#### Given records:
____

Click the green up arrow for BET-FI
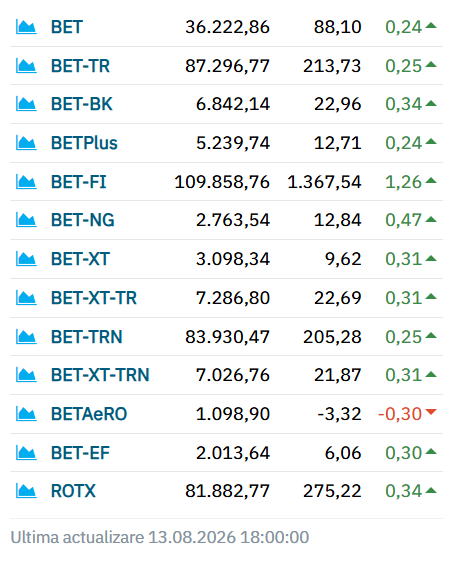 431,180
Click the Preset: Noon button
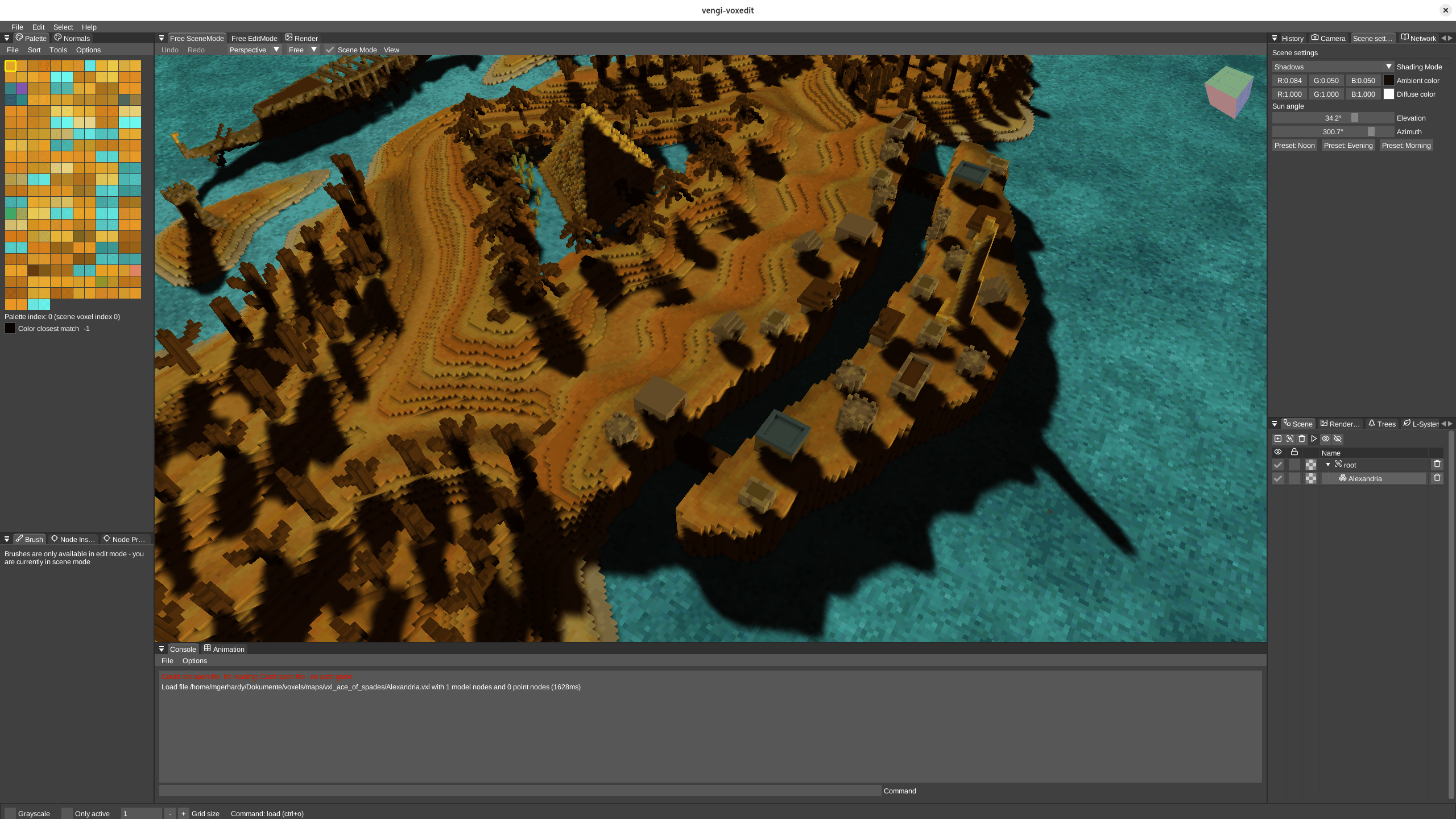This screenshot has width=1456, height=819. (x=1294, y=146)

____

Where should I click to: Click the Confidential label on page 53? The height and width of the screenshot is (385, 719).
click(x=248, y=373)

____

#### Direction:
Reproduce the listing word for word, beginning at the line that contains "Click the green up arrow for BET-FI" and stopping after the line that contains "This screenshot has", and leave the pictures out of your answer.

#### Answer:
Click the green up arrow for BET-FI
 431,180
Click the Preset: Noon button
This screenshot has width=1456, height=819. (x=1294, y=146)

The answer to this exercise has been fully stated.